#### DATA EXCERPTS

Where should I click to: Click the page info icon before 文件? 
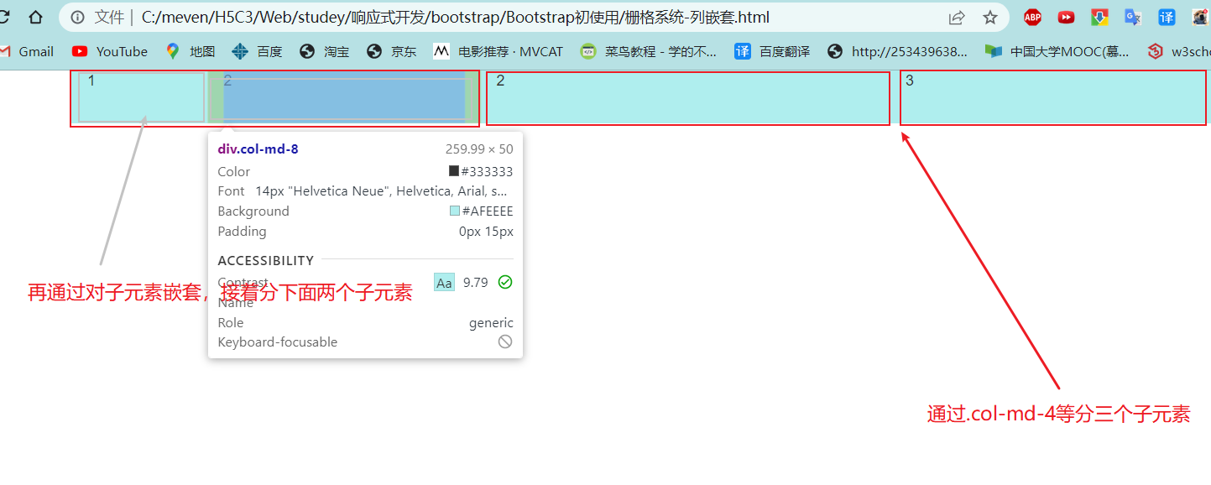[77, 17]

########
#### DATA EXCERPTS

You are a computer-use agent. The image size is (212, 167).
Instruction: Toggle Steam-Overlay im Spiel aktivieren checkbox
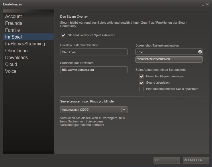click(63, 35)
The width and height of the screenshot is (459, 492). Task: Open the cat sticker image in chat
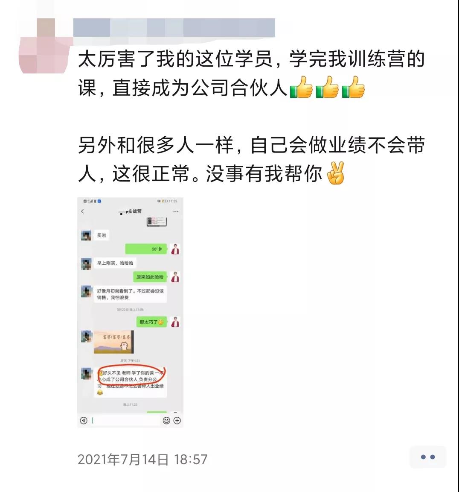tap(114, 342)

########
#### DATA EXCERPTS

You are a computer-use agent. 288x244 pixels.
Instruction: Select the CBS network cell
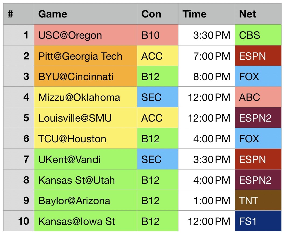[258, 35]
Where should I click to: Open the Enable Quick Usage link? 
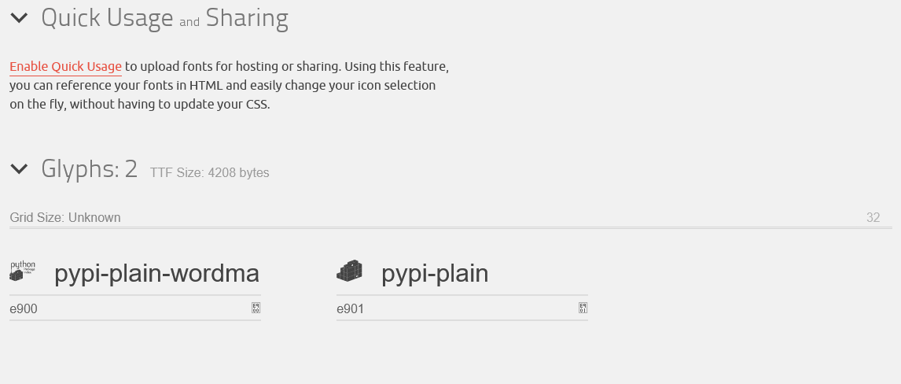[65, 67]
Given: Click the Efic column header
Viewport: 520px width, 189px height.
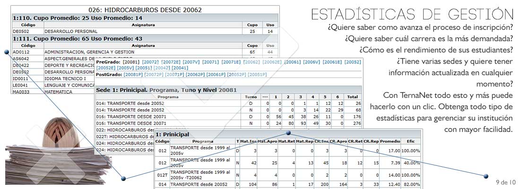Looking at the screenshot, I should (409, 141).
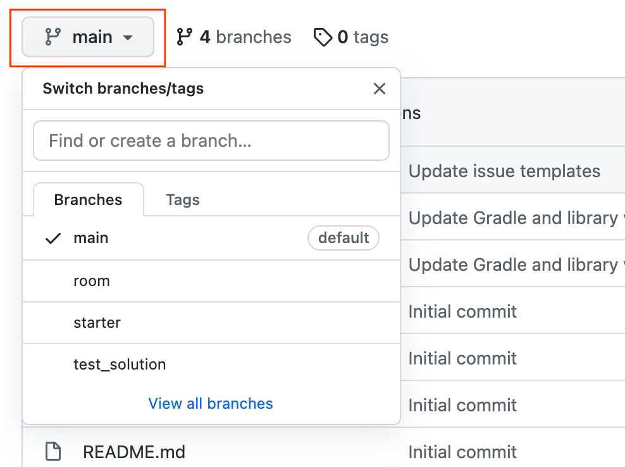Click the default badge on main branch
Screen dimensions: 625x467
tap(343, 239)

########

# WHAT NEEDS TO BE DONE
Going through the data above, return each line with the word "agent".

# OUTPUT OF THE EXERCISE
You are a computer-use agent. The image size is (212, 167).
You are a computer-use agent. 288x244 pixels.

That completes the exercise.